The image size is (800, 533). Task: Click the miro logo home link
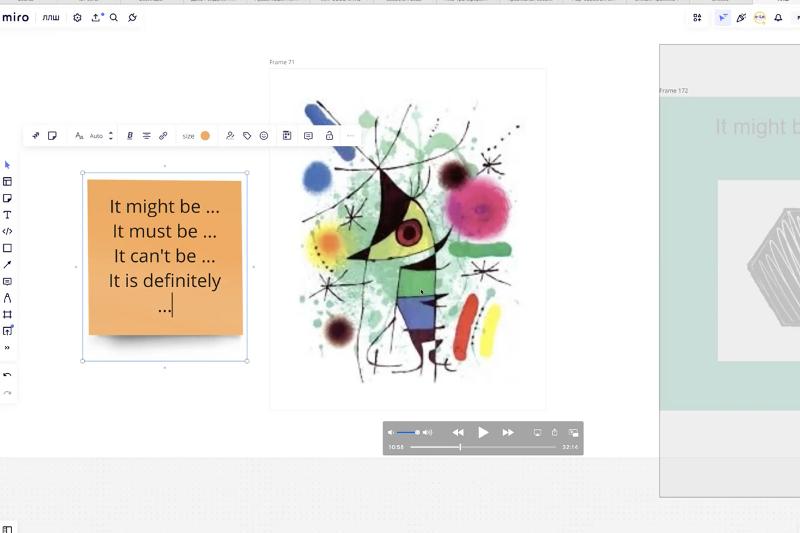(15, 18)
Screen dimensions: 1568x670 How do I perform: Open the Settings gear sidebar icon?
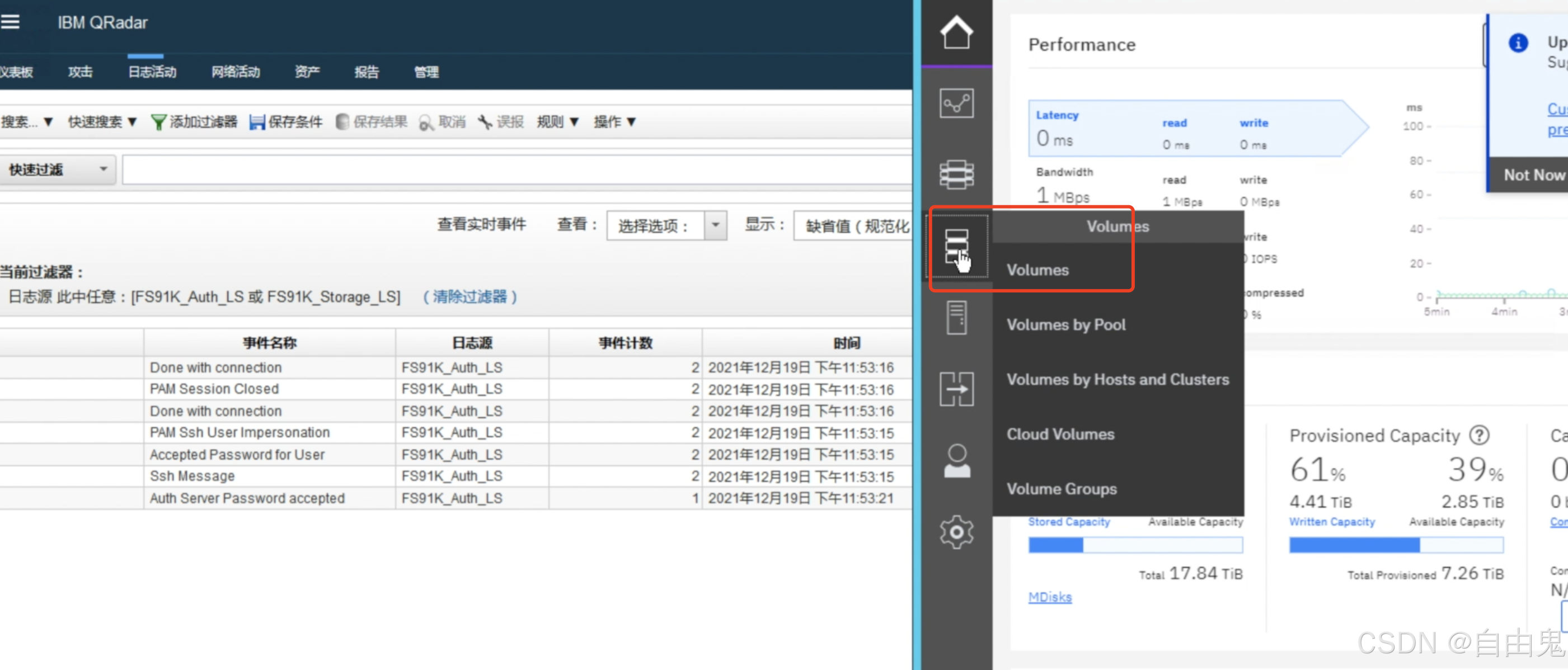point(956,532)
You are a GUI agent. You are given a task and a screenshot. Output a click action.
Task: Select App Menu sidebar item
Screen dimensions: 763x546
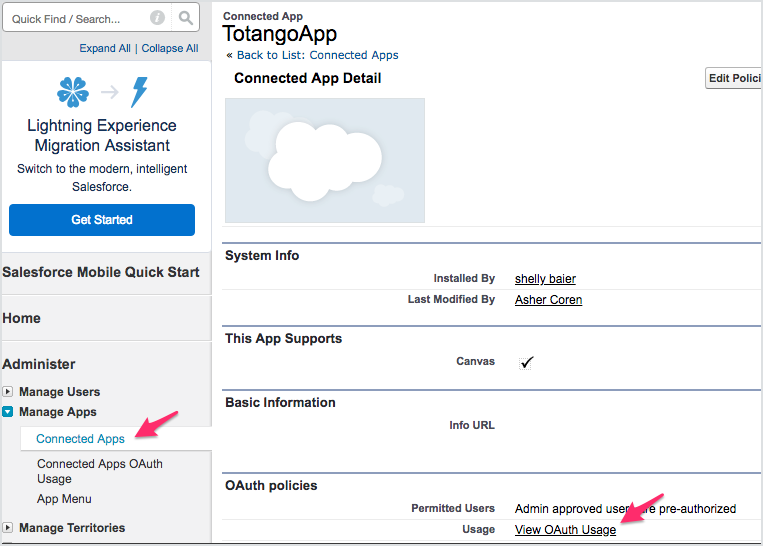[x=64, y=499]
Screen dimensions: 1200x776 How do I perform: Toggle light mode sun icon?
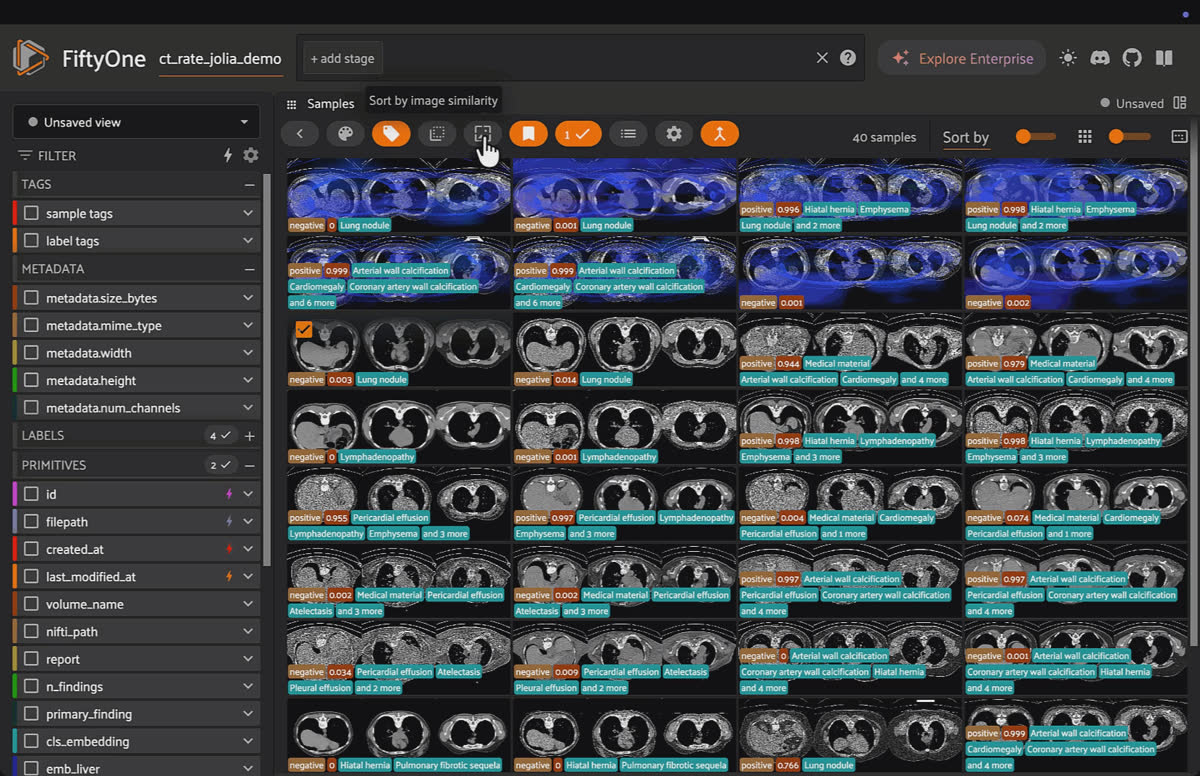(x=1068, y=58)
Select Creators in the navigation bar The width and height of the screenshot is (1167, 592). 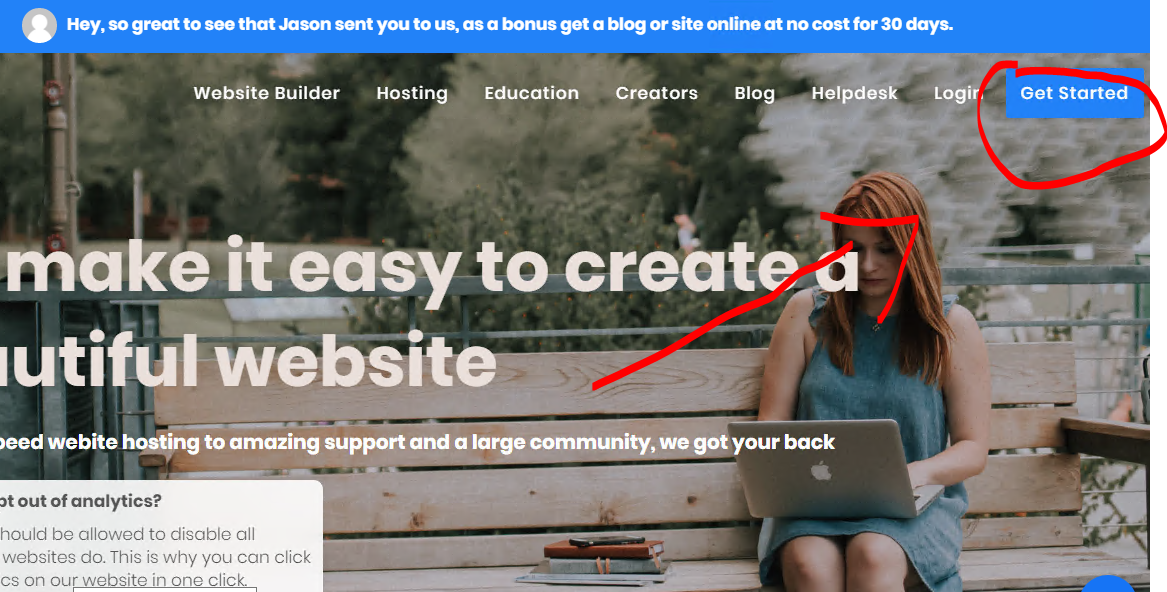[x=656, y=93]
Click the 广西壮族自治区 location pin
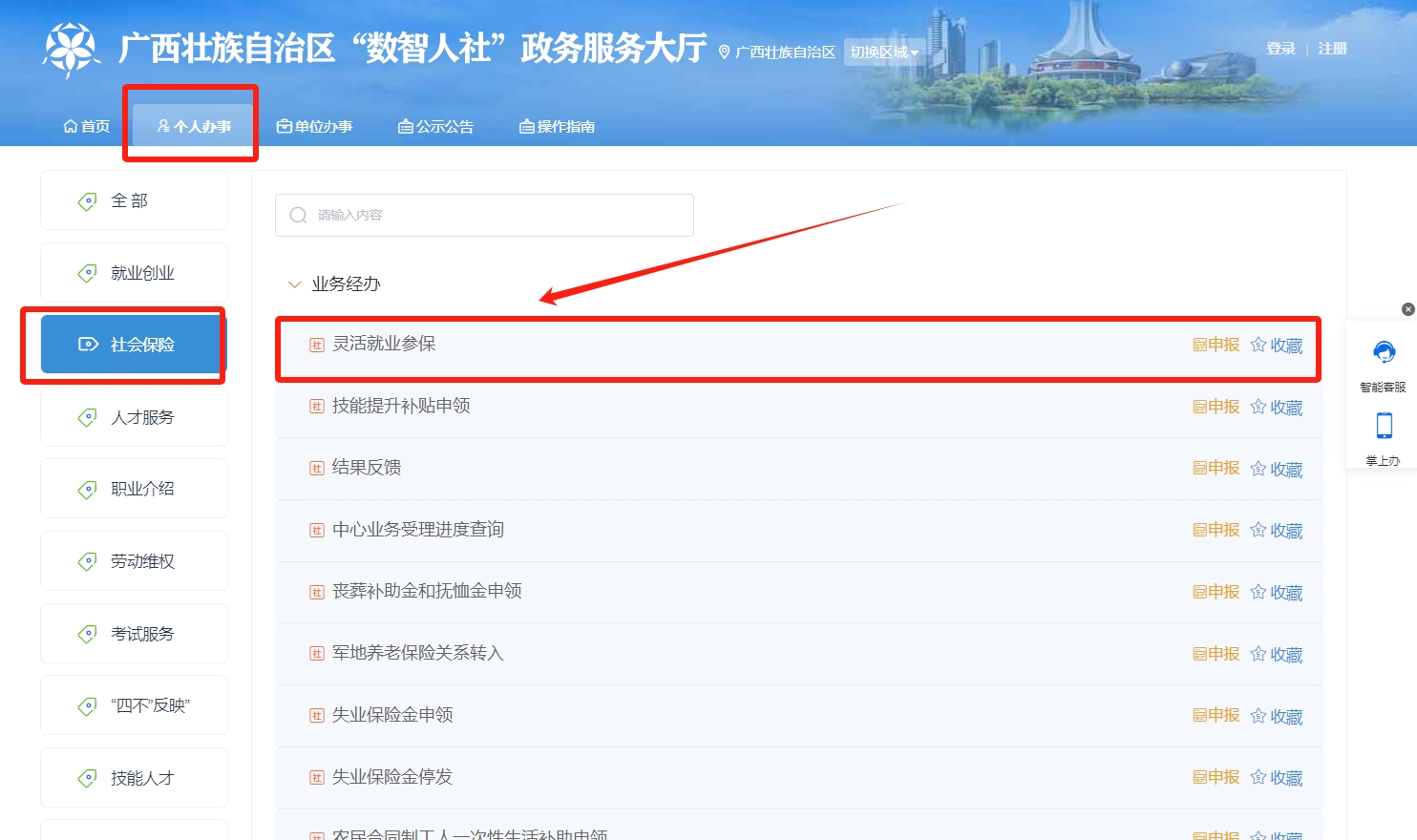Screen dimensions: 1417x840 (724, 52)
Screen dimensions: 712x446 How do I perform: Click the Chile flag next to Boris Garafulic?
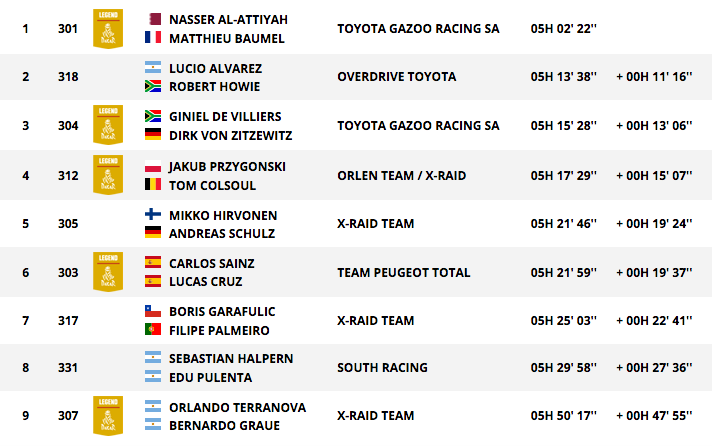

☆ ☆ ☆

- _SET EXERCISE_: Can you transcribe the rows from the very first one through the line containing "point(956,532)", including that line, and leave the pictures out of your answer?

- _RESPONSE_:
The image size is (800, 533). Task: Click the miro logo home link
(15, 18)
Screen dimensions: 1568x670 How do I perform: Open the Settings gear sidebar icon?
point(956,532)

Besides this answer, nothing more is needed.